Investors who snapped up Boohoo’s shares because of the ultra-fast-fashion e-tailer’s robust ethical rating—if only on paper—missed a “clear red flag,” according a leading London-based financial broker.
In a research note published Tuesday, Liberum criticized some of the apparel group’s institutional investors for not questioning its limited disclosures on the sources of its wares, which are characterized by their bargain-basement prices, quick turnarounds and trend-driven designs.
Mere weeks before Boohoo was slammed with renewed allegations about exploiting the workers who make its clothes, rating and index provider MSCI had placed the e-tailer, which also owns the Karen Millen, Nasty Gal, PrettyLittleThing and Warehouse brands, in the top 15 percent of a peer group based on its environmental, social and governance (ESG) ranking. Boohoo had garnered a double-A score, MSCI’s second-highest ranking, marking the firm as above industry average in terms of supply-chain labor practices.

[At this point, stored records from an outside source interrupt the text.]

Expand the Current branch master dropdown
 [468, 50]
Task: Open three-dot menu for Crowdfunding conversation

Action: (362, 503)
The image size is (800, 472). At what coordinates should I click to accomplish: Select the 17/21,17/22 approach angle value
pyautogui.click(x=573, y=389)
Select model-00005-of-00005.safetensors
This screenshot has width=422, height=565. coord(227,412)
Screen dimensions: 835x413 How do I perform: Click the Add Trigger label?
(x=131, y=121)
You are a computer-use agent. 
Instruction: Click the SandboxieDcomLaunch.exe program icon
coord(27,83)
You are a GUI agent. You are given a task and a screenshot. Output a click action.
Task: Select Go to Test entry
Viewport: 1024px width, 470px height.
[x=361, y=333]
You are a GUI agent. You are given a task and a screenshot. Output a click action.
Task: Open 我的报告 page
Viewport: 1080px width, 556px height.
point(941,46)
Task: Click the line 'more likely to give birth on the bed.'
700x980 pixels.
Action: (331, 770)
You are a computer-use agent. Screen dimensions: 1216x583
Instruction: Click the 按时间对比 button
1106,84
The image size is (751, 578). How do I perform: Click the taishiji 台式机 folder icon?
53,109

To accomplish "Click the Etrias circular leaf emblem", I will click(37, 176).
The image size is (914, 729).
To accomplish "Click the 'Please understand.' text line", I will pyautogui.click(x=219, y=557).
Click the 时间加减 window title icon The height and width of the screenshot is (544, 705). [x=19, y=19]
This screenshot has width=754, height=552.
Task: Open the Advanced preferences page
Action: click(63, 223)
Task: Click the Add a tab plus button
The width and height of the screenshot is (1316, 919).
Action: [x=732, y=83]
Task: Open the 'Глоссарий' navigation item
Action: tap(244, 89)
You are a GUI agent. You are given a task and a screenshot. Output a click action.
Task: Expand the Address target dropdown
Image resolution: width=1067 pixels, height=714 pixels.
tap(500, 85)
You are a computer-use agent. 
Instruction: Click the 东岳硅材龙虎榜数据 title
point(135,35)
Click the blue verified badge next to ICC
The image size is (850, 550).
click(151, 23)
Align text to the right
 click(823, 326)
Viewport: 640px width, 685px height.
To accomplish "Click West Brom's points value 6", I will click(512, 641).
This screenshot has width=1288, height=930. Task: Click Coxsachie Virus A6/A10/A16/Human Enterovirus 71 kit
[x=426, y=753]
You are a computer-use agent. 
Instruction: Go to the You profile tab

But Liberum says the system for grading companies on the ESG curve is riddled with loopholes that companies can exploit. Disclosures are voluntary, meaning if a company had something to hide, it would “simply choose to disclose only favorable information.”
Indeed, Boohoo disclosed less than its competitors across five categories examined by Fashion Revolution’s Fashion Transparency Index, which annually rates some 250 of the world’s largest brands and retailers based on publicly disclosed social policies.
It was “noteworthy that the company scored zero points in the traceability section” and ”simply did not provide any information that would have allowed investors and customers to trace the origin of its clothes,” Liberum said. By glossing over this fact, shareholders had “missed a clear red flag,” it added.
Liberum had downgraded its rating on Boohoo shares from “buy” to “hold” earlier this month after the latter’s entanglement in a supplier scandal involving alleged poverty pay and unsafe working conditions in the English city of Leicester, which has seen a localized surge in coronavirus cases that some have blamed on garment factories operating at full capacity and without proper safety measures despite the nationwide lockdown designed to curb the spread of the contagion.
“Press articles highlighting breaches in Leicester’s clothing factories have directly implicated Boohoo,” Liberum said at the time. “These allegations are just that, at this stage, and this is not the first time Boohoo has had negative press on ethical, social and corporate governance issues, such as failing to meet National Minimum Wage levels.”
“With an investigation requested by the Home Secretary into the matter, we think Boohoo should show leadership and once and for all deal with these concerns head-on,” Liberum added.
Boohoo is set to publish a roadmap for its independent supply-chain review later this month, with the first update arriving in September.
“The group will act decisively on the independent review’s findings and look to embed its recommendations into its strategic planning to help restore confidence in the Leicester garment industry and increase transparency for all of our stakeholders,” Boohoo wrote in a stock exchange filing Tuesday.
Analysts have cautioned, however, that the e-tailer may face permanent damage from the imbroglio even as it vows to set up a 250-worker-strong “model factory” in Leicester to counter criticisms.
“Many questions are yet to be answered,” Barclays told the Telegraph on Saturday. “At this stage, we think the most prudent approach is to look at a wide range of scenarios.”
Barclays slashed its forecast for Boohoo’s share price from 470 pence ($6.09) to 350 pence ($4.54) until the investigation is complete, but the investment bank also warned that other probes by Parliament, the Gangmasters and Labour Abuse Authority, Leicestershire police, the Leicester city council, the National Crime Agency, the Health and Safety Executive, Leicestershire fire and rescue and Immigration Enforcement could further imperil Boohoo’s shaky standing depending on those outcomes.
Other investors have taken a more determined stance. Edinburgh’s Aberdeen Standard Life, one of Boohoo’s biggest shareholders, sold two-thirds of its stake this month after describing the e-tailer’s response as “inadequate in scope, timeliness and gravity.”